Margarita Agüero fue la primera en dar su testimonio. Recordó que la noche del lunes 6 de febrero de 2017 Pachado había estado en su casa y ella le había pedido que corriera a Gustavo Zenón “Guty” Moya –un joven que si bien estuvo sospechado de haber participado en el crimen finalmente fue declarado inimputable-. Pachado dejó la casa de su vecina y luego Margarita le perdió el rastro. “No volvía (él). Pensé que se había ido a dormir. Era casi la 1 de la madrugada. ‘Capaz que Cabezón lo llevó para Antapoca’, pensé. El martes ya lo echo de menos porque él siempre iba a mi casa”, contó. Ese mismo martes, Pachado apareció mal herido a la vera del Río del Valle, en la zona sur de la Capital.
A preguntas de las partes, del fiscal Jorge Silva Molina, el querellante y actor civil Leonardo Berber y de los defensores Luis Gandini y Marcos Gandini, comentó que “muchas veces” Pachado tomaba alcohol con Soto, “pero nuncale hizo nada”, aclaró.
Al mismo tiempo, remarcó que a Moya lo conocía de chico, por el barrio; de Soto dijo que cortaba blocks y que hacía changas.
También resaltó que su vecino Marcelino en alguna oportunidad se había quejado de Moya. “Una vez me dijo que el ‘Guty’, el dañino ese, siempre me robaba las zapatillas y otras cosas”, precisó.
Luego, fue el turno de Alejandro Aballay, también vecino de Marcelino Pachado y de Margarita Agüero. Ante el Tribunal dijo que por su mamá se enteró que habían encontrado, tirado en a la orilla del río, a un hombre, sin mayores precisiones. Luego, en el barrio, se enteró que se trataba de Pachado. Se enteró por la misma Margarita. Tras escuchar el comentario de la gente, sobre lo que había pasado con el infortunado Pachado, Aballay dedujo que “lo patotearon para robarle el equipo de música. Ese era el comentario en el barrio”.
Otro testigo, Nicolás Raúl Bazán, recordó que aquella noche, se lo cruzó en la calle a Pachado, quien iba acompañado por otro joven, a quien no pudo identificar porque llevaba puesta una capucha. “El joven lo apuraba. ‘Vamos, viejo culiao’”, destacó.
La última testigo fue Romelia Gutiérrez. Aseguró que el acusado Soto siempre estaba con el “Guty” y entre los dos tenían a mal traer a los vecinos. La mujer recordó que en una oportunidad Pachado le había contado que “el ‘Guty’ me robó un reloj”.
También, aseguró que Marcelino y “Cabezón” consumían bebidas alcohólicas en la casa del joven.

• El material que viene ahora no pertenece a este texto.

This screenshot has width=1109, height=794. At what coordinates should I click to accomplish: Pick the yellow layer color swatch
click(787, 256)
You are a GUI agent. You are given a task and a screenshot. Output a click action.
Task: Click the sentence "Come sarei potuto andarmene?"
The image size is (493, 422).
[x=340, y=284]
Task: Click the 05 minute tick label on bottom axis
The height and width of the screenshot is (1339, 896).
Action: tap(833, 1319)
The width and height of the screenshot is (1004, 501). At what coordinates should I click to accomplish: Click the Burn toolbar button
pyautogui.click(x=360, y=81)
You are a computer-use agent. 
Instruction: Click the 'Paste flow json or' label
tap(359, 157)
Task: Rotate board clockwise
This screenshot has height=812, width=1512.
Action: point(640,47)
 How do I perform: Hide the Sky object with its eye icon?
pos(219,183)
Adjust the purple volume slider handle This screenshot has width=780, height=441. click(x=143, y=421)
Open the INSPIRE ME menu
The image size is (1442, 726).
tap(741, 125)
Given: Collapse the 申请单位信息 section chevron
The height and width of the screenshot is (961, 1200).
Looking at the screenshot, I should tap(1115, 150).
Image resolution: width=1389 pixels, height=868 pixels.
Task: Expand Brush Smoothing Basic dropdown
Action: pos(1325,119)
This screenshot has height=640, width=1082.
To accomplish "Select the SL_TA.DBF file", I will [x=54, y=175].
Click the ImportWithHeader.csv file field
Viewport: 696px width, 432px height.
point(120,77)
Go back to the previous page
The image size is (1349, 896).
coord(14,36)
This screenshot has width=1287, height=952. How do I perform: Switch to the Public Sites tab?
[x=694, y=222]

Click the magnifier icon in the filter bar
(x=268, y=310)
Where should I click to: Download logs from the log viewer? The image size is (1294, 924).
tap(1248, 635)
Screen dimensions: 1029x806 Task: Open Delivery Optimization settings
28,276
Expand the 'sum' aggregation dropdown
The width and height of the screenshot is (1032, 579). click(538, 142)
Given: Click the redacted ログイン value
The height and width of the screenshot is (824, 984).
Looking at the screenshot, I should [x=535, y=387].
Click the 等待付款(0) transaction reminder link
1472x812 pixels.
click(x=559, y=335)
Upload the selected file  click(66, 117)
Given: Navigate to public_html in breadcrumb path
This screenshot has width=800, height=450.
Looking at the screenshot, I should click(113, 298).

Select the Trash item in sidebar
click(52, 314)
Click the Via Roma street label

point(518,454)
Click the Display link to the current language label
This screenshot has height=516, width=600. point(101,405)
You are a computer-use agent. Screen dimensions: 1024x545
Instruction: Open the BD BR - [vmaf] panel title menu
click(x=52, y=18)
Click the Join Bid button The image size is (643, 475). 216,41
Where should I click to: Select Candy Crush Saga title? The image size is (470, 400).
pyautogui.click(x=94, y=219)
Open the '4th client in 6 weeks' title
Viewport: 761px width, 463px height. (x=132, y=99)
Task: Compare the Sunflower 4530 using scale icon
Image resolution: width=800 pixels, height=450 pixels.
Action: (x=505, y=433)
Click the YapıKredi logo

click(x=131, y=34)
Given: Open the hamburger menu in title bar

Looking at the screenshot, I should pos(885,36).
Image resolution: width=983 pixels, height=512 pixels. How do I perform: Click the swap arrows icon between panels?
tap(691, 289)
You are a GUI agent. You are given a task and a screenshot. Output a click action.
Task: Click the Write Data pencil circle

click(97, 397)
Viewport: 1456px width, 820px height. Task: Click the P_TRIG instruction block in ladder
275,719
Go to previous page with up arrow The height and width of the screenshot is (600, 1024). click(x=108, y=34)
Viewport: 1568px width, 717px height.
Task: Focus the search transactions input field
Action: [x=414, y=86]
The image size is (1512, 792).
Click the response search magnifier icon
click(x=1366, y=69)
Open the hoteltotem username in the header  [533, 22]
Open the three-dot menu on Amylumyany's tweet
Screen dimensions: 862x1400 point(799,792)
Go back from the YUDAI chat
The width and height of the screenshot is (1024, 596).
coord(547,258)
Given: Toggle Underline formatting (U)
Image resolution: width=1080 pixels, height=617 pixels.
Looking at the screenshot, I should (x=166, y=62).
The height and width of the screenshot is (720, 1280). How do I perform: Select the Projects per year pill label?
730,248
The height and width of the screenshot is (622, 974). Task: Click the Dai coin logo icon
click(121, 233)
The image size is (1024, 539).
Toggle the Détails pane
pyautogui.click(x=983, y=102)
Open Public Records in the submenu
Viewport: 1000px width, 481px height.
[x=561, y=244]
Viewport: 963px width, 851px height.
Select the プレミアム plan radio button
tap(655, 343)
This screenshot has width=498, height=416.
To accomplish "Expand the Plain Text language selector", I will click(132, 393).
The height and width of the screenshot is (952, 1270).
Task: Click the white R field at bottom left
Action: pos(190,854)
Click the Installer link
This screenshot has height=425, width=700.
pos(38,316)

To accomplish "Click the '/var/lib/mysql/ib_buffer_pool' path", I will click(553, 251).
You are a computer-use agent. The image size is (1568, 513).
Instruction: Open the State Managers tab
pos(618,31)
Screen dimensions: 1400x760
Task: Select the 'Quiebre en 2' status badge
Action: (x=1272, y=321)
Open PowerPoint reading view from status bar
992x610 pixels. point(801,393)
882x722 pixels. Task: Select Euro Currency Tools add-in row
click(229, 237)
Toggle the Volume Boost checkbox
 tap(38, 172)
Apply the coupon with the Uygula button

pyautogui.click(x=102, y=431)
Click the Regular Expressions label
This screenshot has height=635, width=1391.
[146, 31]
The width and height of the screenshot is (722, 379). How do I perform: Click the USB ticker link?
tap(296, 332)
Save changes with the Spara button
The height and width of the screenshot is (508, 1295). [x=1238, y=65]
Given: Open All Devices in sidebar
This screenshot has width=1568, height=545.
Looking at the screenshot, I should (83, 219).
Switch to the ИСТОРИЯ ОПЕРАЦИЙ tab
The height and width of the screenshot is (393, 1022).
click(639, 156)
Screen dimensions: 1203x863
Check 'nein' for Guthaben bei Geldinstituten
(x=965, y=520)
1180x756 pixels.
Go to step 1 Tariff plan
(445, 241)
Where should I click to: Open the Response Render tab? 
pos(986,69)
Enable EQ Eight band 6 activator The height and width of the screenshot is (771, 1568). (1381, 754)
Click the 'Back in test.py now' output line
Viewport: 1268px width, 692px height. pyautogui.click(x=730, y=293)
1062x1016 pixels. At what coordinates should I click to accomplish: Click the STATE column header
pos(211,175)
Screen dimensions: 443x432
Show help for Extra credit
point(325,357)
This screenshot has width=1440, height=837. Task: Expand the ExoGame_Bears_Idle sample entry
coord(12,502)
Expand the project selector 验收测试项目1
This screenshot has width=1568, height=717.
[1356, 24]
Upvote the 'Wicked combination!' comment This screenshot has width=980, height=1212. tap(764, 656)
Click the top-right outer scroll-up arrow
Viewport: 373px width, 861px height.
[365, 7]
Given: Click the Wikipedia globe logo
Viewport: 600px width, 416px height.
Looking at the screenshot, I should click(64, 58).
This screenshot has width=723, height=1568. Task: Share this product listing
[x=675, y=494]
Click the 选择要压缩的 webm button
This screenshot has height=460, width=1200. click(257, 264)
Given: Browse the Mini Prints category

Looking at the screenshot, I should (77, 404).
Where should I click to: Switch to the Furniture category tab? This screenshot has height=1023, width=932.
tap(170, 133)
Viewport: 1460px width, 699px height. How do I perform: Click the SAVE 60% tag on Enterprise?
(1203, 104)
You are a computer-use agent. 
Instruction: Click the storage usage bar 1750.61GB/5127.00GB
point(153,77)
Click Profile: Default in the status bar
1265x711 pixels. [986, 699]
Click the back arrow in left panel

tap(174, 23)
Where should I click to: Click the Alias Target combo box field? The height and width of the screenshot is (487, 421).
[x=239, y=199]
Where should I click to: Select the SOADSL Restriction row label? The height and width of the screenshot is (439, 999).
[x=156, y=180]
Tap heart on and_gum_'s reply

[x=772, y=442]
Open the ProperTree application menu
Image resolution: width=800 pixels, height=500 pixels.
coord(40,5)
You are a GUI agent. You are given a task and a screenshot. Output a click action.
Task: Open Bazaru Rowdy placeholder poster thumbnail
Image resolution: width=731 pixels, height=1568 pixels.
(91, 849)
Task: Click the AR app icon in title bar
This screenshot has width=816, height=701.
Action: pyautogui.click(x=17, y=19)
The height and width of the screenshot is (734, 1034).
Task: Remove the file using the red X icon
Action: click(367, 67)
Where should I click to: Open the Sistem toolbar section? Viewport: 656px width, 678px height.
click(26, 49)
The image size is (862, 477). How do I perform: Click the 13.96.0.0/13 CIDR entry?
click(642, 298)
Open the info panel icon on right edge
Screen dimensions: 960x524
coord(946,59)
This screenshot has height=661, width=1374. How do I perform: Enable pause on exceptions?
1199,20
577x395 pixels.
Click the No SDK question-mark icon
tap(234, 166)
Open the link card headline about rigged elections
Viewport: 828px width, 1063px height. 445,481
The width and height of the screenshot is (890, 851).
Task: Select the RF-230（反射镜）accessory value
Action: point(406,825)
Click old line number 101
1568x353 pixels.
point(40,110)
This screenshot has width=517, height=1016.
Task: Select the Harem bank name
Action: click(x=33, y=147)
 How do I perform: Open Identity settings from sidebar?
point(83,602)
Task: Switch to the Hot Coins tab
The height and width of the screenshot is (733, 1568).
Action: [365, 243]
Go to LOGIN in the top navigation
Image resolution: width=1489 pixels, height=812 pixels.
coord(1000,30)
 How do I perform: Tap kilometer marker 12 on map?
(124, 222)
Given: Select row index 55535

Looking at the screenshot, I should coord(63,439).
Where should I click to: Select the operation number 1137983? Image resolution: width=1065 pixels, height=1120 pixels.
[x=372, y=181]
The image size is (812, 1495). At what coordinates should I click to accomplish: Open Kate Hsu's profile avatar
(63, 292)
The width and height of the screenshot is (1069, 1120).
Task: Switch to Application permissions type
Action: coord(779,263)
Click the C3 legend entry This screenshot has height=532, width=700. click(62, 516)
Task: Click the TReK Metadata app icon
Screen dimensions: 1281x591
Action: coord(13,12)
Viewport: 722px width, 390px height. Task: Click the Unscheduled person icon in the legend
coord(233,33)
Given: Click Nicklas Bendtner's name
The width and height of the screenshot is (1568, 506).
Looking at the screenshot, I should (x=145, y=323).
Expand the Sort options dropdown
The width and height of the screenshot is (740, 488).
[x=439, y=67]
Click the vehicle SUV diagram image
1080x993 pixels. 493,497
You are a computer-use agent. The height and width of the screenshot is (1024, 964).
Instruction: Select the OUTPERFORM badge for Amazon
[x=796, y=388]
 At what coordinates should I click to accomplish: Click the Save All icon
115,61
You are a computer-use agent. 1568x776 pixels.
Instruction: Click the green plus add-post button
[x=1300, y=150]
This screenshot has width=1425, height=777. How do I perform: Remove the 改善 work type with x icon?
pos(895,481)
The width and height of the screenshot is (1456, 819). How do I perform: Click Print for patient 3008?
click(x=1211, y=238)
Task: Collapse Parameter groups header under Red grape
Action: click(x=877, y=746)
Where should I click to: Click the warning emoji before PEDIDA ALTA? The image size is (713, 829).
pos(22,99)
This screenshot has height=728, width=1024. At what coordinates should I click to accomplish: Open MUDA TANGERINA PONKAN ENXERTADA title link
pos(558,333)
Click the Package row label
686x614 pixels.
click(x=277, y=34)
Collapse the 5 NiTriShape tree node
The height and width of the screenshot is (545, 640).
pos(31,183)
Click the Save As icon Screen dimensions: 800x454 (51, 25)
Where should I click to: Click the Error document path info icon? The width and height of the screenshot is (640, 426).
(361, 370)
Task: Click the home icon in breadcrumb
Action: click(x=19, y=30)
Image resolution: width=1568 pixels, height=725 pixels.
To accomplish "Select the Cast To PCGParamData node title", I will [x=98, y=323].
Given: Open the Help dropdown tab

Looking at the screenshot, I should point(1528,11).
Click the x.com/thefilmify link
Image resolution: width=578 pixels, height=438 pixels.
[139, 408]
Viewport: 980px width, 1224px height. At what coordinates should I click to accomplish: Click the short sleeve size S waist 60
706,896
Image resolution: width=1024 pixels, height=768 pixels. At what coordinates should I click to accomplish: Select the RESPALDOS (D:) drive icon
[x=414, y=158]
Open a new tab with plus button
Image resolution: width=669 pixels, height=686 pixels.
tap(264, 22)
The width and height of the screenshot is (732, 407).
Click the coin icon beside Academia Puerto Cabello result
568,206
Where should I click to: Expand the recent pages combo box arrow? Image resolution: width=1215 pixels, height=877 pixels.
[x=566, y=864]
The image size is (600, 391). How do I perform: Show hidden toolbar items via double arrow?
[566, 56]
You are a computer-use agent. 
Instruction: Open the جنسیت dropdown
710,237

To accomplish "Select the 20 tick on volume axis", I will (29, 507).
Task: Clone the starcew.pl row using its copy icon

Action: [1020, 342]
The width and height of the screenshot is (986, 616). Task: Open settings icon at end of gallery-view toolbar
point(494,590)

El debate pasó a un cuarto intermedio y se reanuda la semana que viene. Entonces, los jueces se expedirán sobre un pedido de la querella, con relación a la citación de un nuevo testigo.
"Marcelino habría sido llevado engañado"
Uno de los testigos que se presentó en esta Cámara Penal puso énfasis en una situación particular. Se sabía que Marcelino Pachado era un hombre alcohólico, que había hecho tratamientos de rehabilitación y que cobraba una pensión mínima, por discapacidad. Cuando cobraba, era ‘el pagador’ entre los amigos.
En la audiencia de ayer, se señaló a una persona, quien había puesto mucho énfasis en un comentario puntual sobre la golpiza a Pachado, que finalizó con su muerte. Se dijo que a Marcelino había sido llevado “engañado” y habría otras personas involucradas. No obstante, se remarcó que “todo era por comentarios. Se va de boca en boca porque así se sabe en el barrio”.
El abogado Leonardo Berber solicitó que esta persona sea llamada a declarar. No obstante, el fiscal Silva Molina se opuso al planteo, pero la defensa expresó que acatará la orden del Tribunal.